• GOAL
Return, word for word, the lines of the records below from the one containing "Screen dimensions: 674x388" through the one containing "pos(1624,355)", including both of those lines.

• Records of finding words and elements
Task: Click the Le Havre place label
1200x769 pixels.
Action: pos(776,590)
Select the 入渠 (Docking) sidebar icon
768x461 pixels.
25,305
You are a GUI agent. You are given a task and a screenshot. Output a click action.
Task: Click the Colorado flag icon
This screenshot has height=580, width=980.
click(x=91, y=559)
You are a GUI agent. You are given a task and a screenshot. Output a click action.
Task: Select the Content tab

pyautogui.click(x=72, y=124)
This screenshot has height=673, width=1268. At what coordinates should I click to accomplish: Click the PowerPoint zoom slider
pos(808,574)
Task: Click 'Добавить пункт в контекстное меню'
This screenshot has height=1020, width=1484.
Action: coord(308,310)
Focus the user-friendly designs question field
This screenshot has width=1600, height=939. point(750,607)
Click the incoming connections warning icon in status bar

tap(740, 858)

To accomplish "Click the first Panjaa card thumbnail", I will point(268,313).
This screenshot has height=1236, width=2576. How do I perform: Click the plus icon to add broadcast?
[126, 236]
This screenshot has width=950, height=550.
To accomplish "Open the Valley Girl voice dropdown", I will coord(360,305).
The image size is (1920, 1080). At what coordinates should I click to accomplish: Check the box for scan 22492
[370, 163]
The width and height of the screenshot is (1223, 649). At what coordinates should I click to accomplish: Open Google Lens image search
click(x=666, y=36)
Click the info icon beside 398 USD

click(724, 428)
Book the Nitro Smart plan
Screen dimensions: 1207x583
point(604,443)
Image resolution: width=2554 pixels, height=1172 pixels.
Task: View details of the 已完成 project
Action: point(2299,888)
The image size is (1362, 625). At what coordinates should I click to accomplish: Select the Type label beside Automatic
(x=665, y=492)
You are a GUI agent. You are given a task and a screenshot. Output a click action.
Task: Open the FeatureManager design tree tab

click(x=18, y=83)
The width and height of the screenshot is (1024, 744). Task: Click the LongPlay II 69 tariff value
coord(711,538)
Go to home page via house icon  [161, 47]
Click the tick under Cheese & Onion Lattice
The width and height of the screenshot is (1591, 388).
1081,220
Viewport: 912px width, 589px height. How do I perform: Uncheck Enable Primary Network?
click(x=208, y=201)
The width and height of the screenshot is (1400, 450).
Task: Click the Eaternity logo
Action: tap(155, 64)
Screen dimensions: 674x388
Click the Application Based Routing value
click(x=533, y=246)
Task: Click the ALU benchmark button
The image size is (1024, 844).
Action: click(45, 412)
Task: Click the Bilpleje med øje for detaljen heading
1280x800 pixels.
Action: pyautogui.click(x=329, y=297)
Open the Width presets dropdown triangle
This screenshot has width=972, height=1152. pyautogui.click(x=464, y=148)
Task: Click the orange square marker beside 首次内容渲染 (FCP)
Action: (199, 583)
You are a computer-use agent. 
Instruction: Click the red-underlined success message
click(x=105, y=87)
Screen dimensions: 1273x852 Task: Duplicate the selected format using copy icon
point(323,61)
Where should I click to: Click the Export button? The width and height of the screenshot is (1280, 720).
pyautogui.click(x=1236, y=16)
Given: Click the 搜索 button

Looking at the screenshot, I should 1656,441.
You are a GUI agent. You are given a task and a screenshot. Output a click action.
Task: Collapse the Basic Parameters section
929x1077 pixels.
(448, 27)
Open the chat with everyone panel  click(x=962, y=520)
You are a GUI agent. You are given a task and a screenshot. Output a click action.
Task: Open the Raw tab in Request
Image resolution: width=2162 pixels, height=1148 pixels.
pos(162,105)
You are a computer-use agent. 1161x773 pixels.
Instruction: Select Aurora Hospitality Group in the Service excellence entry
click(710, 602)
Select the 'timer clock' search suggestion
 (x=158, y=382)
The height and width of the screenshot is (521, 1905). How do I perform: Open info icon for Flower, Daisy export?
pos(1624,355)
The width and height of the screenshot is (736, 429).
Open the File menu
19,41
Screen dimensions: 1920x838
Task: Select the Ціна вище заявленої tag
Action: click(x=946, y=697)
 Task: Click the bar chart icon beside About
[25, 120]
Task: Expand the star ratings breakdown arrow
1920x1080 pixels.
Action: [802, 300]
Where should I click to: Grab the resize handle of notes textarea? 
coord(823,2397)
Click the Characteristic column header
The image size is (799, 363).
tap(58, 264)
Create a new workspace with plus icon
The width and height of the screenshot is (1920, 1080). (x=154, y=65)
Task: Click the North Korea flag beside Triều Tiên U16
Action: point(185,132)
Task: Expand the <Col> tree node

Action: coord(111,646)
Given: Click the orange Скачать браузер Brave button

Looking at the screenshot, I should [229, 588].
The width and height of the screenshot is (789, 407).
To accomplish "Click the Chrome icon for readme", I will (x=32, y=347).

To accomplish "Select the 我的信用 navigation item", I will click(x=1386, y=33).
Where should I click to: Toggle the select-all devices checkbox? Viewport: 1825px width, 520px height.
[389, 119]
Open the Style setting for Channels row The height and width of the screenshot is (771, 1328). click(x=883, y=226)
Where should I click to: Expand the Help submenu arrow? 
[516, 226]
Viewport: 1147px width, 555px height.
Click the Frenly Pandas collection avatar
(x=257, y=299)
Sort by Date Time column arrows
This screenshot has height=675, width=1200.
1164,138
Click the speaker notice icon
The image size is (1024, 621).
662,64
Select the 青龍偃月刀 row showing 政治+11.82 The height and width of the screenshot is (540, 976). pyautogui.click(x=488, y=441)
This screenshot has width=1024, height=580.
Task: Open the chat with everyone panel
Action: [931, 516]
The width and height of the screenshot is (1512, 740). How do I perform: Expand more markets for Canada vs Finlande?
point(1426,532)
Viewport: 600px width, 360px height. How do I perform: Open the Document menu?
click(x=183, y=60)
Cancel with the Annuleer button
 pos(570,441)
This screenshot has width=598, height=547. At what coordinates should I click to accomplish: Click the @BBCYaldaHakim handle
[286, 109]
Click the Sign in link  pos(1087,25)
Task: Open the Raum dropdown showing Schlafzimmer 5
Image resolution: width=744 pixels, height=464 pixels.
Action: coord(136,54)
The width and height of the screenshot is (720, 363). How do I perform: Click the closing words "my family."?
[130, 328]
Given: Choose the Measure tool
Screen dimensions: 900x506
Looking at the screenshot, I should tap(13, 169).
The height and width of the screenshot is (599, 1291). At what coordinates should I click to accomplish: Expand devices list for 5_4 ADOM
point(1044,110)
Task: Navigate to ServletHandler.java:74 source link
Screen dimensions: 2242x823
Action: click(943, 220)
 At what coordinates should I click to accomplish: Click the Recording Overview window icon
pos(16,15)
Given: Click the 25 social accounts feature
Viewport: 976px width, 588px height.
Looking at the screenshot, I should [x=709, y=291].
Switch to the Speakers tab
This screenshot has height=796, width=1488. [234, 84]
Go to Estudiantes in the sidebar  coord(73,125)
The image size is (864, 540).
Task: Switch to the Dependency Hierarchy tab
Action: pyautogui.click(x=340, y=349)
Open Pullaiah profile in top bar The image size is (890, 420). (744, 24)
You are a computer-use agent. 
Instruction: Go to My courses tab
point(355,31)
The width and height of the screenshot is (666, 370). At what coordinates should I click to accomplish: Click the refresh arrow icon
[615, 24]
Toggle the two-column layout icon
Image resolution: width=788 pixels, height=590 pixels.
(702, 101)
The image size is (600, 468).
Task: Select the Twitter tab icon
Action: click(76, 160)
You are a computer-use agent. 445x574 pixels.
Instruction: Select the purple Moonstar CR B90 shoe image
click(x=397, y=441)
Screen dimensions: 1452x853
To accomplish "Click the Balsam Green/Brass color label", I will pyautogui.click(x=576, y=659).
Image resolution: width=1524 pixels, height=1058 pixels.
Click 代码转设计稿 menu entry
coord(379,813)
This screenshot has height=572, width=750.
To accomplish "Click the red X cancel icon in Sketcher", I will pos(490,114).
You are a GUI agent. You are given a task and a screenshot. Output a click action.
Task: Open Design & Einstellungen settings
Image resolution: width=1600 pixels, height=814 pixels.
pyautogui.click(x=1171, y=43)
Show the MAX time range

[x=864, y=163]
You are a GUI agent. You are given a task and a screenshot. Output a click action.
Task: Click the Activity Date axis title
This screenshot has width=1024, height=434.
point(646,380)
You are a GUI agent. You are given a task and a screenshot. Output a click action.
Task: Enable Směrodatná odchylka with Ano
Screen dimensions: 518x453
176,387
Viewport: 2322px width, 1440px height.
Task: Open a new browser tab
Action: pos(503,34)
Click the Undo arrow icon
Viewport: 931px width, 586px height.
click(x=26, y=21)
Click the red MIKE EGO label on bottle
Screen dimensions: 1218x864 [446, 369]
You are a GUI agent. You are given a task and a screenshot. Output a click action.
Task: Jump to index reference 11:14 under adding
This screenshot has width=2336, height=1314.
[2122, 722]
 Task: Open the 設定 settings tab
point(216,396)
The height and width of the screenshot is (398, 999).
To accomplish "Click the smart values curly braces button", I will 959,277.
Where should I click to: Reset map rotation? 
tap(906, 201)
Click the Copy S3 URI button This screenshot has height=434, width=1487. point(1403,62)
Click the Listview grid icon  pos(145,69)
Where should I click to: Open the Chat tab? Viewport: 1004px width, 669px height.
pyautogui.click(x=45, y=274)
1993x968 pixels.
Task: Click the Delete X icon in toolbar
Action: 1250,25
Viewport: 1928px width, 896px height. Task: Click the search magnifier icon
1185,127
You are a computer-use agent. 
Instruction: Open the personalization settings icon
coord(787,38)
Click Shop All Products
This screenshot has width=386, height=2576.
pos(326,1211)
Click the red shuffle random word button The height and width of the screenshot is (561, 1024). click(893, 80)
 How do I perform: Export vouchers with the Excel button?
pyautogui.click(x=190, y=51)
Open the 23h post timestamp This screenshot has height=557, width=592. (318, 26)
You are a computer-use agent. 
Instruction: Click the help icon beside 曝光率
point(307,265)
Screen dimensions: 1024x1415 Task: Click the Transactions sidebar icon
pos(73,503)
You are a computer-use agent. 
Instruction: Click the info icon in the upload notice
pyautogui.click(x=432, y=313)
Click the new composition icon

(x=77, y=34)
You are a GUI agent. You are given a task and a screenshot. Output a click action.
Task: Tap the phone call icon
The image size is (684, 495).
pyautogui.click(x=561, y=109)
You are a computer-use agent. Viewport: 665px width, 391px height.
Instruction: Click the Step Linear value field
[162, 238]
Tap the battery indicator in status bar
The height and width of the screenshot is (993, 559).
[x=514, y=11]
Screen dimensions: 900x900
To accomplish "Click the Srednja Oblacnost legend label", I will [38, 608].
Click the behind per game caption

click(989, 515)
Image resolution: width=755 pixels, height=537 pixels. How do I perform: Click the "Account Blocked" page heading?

• EXERCISE RESPONSE
Screen dimensions: 674x388
Click the Application Based Routing value
click(x=533, y=246)
Task: Click the ALU benchmark button
The image size is (1024, 844).
Action: click(45, 412)
Task: Click the Bilpleje med øje for detaljen heading
1280x800 pixels.
Action: pyautogui.click(x=329, y=297)
Open the Width presets dropdown triangle
This screenshot has width=972, height=1152. pyautogui.click(x=464, y=148)
Task: Click the orange square marker beside 首次内容渲染 (FCP)
Action: (199, 583)
You are a computer-use agent. 
Instruction: Click the red-underlined success message
click(x=105, y=87)
Screen dimensions: 1273x852 Task: Duplicate the selected format using copy icon
point(323,61)
Where should I click to: Click the Export button? The width and height of the screenshot is (1280, 720).
pyautogui.click(x=1236, y=16)
Given: Click the 搜索 button

Looking at the screenshot, I should 1656,441.
You are a GUI agent. You are given a task and a screenshot. Output a click action.
Task: Collapse the Basic Parameters section
929x1077 pixels.
(448, 27)
Open the chat with everyone panel  click(x=962, y=520)
You are a GUI agent. You are given a task and a screenshot. Output a click action.
Task: Open the Raw tab in Request
Image resolution: width=2162 pixels, height=1148 pixels.
pos(162,105)
You are a computer-use agent. 1161x773 pixels.
Instruction: Select Aurora Hospitality Group in the Service excellence entry
click(710, 602)
Select the 'timer clock' search suggestion
 (x=158, y=382)
The height and width of the screenshot is (521, 1905). How do I perform: Open info icon for Flower, Daisy export?
pos(1624,355)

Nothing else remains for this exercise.